Things might be a different if its vaunted mash-up of pop and opera worked the way we sort of imagine it should - that is, by giving these silly poseurs some sort of tragic stature. But alas, the music itself can't carry this much artistic weight: the pop writing is serviceable, and sometimes punchy, but the operatic writing is pretty lame - there are echoes of Bach and Handel in this stuff, but beyond said echoes the "arias" are often little better than recitative pushed up an octave (and the joke of having sopranos warble "What the fuck???" gets a little old). SpeakEasy has found voices that can hit the high notes, although sometimes they get a little shrieky or strained; probably the best singing comes from tenor Luke Grooms. Meanwhile Michael Fennimore makes a physically convincing but disappointingly blank Jerry - even within the limited confines of the script - but SpeakEasy stalwarts Timothy John Smith, Kerry A. Dowling, and Amelia Broome all do entertaining double or triple duty in various roles (Broome in particular covers an astounding amount of caricatured ground), and there are solid turns from John Porell and Joelle Lurie. Director Paul Daigneault keeps things moving, although somehow hasn't managed to conjure much real transgressive electricity from the material, and the dangerous anger of that all-important crowd is missing from his staging (he mixes actual audience members in with the cast, which sounds like a good idea, but probably helps dissipates that energy). Still, at least the design is top-notch (as usual for SpeakEasy): Julian Crouch's set and animations precisely conjure both Jerry's mid-90's look and its tacky equivalent in Hell.

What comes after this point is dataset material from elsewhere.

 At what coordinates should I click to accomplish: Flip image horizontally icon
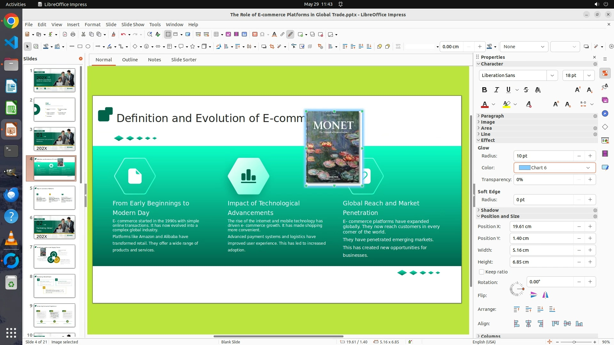click(545, 295)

And of course some sort of bouquet should be thrown to those innocent Bostonians who appeared outside the theater to protest the production (below). Where would we be without these folks to simulate a sense of controversy? They were enraged by some silly stuff in the second act (Jesus in a diaper, etc.) that wants a bit desperately to shock, but instead comes off as satirically toothless filler. You sort of wonder if these types realize that they are themselves merely playing an assigned role in a kind of larger, meta-version of Jerry's show - proof positive that Jerry's vision is still relevant; if only Jerry Springer: The Opera had the insight or chops to do it justice.